TASK TO COMPLETE »
Retype the material from the line containing "Click the Add to Existing upload icon" through the line containing "(x=1402, y=123)", including both of those lines. Leave out the pictures.

DATASET ENTRIES »

-------------------------

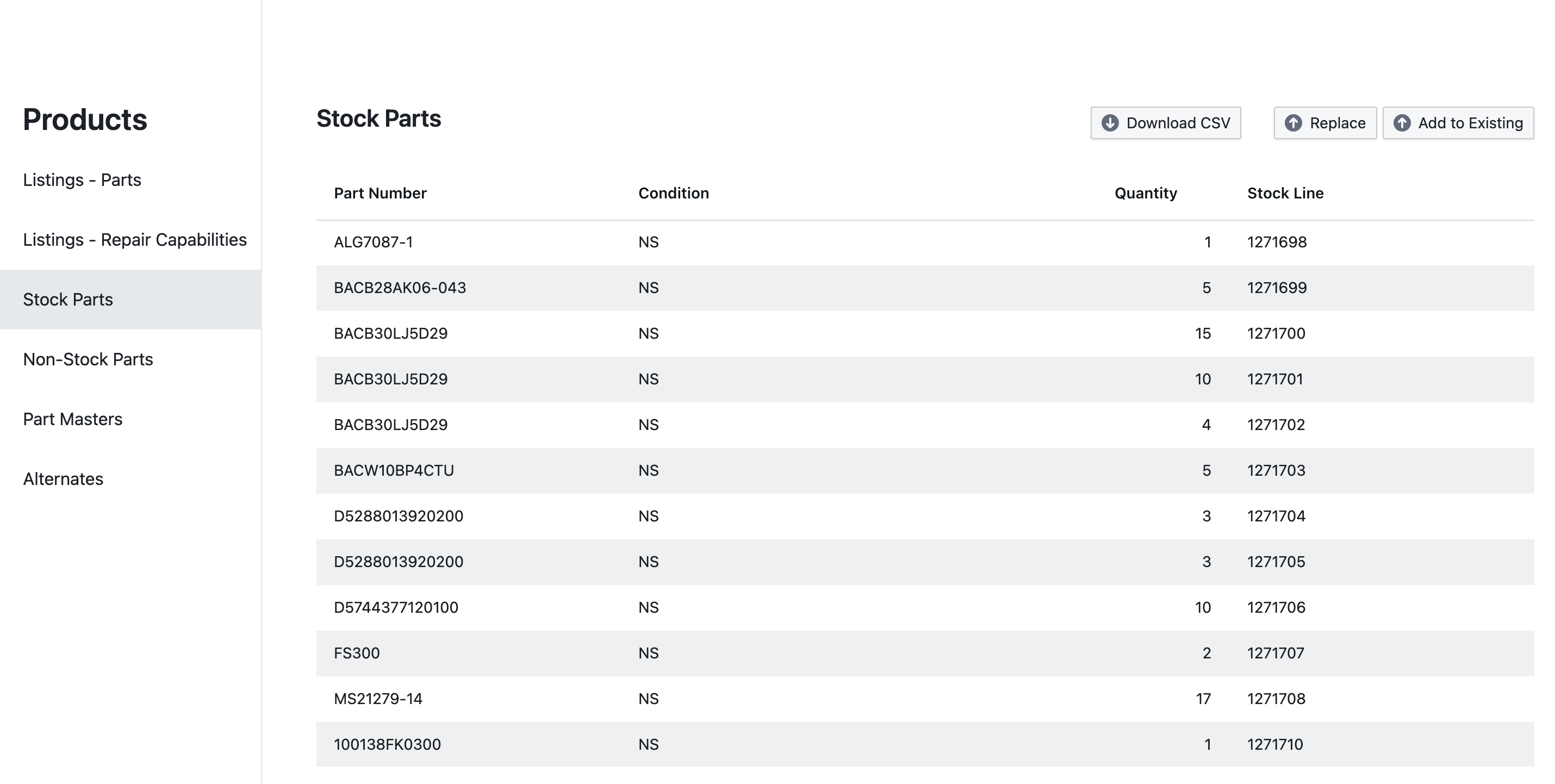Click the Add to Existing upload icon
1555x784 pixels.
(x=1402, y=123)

-------------------------

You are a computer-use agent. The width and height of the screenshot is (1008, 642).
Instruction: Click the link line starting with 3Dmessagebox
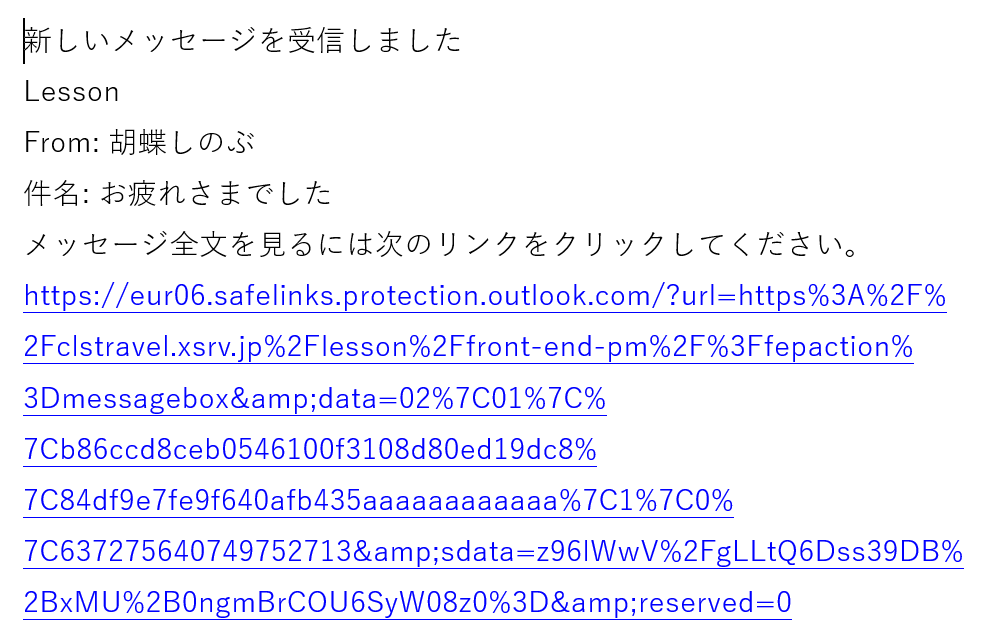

-------------------------

COMPLETE OUTPUT »
Click the Add to Existing upload icon
1555x784 pixels.
(x=1402, y=123)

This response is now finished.